### [TASK GOAL]
Start at the line with "This screenshot has height=565, width=768." in the records below, stop at the line with "Given: Switch to", and return every line in that span exactly, the two end lines included.

[Saved entries]

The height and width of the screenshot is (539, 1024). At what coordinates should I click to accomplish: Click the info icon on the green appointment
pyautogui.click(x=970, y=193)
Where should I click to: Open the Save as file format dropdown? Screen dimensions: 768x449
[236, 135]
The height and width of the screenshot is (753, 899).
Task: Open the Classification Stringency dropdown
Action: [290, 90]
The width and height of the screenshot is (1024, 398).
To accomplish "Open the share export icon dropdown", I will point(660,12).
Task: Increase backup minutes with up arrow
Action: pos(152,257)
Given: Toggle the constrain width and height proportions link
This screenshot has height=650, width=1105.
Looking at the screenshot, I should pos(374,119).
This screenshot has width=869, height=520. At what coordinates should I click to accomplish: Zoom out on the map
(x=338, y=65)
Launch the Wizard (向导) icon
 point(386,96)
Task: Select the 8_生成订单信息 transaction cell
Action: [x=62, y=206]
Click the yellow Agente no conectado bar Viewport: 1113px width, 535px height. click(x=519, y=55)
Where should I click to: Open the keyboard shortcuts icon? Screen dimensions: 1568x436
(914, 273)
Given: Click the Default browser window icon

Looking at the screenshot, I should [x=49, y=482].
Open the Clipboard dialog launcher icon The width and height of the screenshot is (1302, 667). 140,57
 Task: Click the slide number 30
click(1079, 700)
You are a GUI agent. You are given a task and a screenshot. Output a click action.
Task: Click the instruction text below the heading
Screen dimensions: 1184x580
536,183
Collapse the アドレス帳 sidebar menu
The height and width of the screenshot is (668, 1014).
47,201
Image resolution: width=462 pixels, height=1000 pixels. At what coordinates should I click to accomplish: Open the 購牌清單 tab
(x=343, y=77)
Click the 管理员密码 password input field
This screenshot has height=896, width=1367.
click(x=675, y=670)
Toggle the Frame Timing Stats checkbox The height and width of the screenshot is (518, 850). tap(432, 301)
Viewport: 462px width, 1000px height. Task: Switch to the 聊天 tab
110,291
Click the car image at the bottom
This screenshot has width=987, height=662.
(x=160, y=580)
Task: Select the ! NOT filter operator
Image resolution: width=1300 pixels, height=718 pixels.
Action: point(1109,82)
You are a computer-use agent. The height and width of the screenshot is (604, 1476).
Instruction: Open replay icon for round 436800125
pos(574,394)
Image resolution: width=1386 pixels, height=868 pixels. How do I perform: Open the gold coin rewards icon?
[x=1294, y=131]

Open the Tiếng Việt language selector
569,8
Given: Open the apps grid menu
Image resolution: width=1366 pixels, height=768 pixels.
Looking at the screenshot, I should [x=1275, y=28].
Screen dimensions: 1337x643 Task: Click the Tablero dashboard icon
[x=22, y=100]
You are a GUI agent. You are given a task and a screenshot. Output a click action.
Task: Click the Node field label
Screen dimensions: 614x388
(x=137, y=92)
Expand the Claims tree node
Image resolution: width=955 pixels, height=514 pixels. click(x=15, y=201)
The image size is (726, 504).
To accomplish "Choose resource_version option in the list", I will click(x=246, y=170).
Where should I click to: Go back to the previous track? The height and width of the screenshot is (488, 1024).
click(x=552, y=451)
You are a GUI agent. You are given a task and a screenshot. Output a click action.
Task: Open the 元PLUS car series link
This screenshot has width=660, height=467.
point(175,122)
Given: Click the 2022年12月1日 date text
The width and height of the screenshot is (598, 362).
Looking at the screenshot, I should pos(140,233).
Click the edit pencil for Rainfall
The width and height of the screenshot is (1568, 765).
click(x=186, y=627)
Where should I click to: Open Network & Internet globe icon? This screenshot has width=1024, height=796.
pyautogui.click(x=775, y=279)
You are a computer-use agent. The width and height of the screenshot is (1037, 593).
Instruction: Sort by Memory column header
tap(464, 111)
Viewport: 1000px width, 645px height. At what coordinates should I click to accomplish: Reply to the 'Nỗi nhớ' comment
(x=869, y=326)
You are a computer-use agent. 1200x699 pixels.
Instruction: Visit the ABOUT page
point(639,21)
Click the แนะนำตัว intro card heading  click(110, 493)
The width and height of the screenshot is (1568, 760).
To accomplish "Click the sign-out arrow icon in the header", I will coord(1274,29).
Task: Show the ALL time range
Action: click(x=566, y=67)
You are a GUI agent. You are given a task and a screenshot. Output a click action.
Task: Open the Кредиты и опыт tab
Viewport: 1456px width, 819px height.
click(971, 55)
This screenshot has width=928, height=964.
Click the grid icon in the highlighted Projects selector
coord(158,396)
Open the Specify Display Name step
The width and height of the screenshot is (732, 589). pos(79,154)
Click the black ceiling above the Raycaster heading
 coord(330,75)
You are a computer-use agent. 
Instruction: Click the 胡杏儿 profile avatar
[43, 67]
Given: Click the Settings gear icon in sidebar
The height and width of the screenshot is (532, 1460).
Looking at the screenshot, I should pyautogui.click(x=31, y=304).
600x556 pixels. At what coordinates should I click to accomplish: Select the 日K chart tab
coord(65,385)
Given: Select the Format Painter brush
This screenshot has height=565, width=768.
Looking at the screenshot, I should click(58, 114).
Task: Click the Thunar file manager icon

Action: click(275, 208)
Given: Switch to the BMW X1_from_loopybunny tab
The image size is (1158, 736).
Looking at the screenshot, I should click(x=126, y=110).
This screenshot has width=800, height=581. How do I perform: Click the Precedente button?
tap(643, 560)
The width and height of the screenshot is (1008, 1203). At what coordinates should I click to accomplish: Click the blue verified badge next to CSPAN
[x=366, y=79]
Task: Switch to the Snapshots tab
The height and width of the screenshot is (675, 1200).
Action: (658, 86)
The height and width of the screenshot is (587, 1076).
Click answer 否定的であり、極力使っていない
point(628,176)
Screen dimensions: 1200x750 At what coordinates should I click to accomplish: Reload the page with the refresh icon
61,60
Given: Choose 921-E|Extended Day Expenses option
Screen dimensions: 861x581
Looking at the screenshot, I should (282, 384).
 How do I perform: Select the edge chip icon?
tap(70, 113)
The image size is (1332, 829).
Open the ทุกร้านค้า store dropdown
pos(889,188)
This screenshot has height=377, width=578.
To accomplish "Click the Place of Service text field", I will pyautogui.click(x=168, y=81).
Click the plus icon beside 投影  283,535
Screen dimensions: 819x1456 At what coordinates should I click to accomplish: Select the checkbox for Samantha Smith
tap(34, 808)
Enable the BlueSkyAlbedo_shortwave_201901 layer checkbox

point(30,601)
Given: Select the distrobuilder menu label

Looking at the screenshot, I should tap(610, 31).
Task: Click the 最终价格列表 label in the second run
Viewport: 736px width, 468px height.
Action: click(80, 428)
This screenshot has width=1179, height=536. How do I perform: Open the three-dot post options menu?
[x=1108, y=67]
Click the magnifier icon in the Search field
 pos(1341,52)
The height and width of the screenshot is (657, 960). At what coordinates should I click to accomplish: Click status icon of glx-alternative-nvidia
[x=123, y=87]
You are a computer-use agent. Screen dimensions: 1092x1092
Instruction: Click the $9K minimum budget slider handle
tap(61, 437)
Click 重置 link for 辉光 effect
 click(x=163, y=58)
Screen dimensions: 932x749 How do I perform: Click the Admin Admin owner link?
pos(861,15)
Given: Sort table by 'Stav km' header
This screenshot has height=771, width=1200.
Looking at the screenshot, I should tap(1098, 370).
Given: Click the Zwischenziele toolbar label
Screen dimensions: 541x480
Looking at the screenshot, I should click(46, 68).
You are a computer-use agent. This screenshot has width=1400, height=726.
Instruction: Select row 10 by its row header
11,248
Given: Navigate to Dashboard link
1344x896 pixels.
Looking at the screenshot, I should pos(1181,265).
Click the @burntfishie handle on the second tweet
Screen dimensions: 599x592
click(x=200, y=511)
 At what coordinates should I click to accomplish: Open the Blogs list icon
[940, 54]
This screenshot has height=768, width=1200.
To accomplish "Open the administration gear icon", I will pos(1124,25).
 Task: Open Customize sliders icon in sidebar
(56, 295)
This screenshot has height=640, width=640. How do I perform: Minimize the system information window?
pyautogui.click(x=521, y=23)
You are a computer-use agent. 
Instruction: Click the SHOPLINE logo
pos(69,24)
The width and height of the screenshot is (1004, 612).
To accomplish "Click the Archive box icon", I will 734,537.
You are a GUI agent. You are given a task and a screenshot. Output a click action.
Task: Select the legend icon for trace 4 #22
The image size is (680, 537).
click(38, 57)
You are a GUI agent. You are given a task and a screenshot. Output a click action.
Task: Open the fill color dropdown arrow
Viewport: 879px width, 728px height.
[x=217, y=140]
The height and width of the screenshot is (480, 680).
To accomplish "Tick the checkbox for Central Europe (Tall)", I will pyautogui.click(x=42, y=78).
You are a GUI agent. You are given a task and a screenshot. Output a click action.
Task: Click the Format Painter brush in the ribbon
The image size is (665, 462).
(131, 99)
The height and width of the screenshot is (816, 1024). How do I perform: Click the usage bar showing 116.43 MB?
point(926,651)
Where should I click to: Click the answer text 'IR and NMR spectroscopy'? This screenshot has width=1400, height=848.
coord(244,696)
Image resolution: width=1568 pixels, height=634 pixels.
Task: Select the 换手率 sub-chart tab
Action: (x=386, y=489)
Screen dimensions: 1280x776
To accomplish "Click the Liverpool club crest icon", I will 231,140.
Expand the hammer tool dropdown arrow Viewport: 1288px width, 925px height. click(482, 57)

### [FINISHED TASK]
This screenshot has height=565, width=768.
Looking at the screenshot, I should click(58, 114).
Task: Click the Thunar file manager icon

Action: click(275, 208)
Given: Switch to the BMW X1_from_loopybunny tab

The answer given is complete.